TASK GOAL: Everything from the line containing "WordPress.org (782, 395)" through the final line of the entries below should be repeated exactly, and nothing else.

[Opening SUPPLIED DATA section]

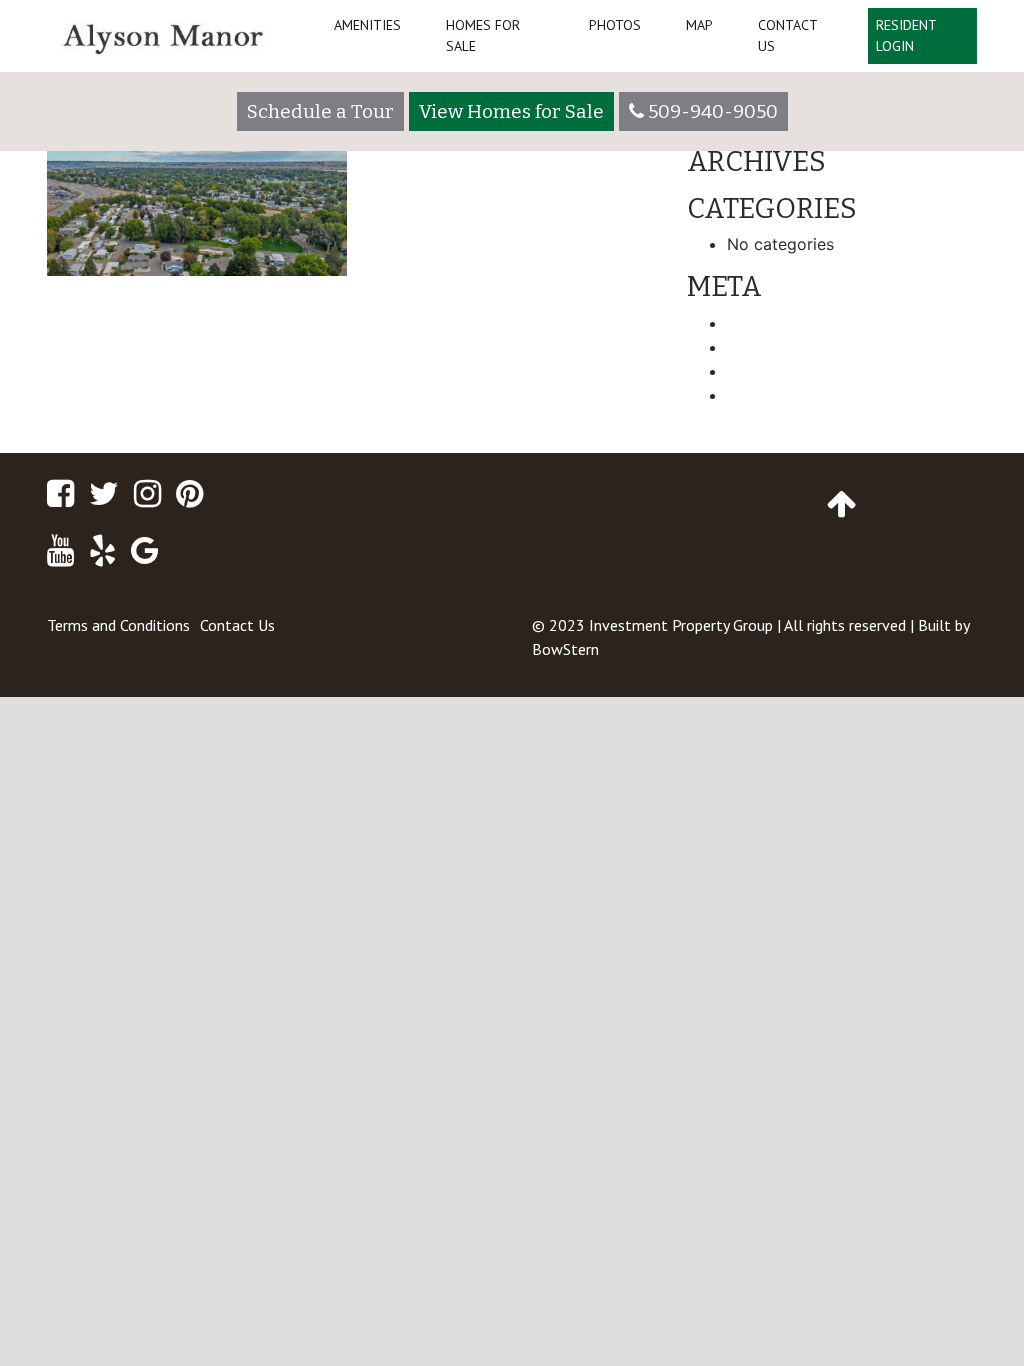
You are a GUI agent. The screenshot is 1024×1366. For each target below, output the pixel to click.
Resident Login (906, 35)
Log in (750, 323)
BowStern (565, 649)
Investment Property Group (681, 625)
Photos (615, 25)
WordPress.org (782, 395)
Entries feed (772, 347)
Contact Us (787, 35)
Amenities (367, 25)
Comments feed (787, 371)
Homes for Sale (483, 35)
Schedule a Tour (320, 111)
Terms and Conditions (118, 625)
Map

[Closing SUPPLIED DATA section]

YOUR SOLUTION:
WordPress.org (782, 395)
Entries feed (772, 347)
Contact Us (787, 35)
Amenities (367, 25)
Comments feed (787, 371)
Homes for Sale (483, 35)
Schedule a Tour (320, 111)
Terms and Conditions (118, 625)
Map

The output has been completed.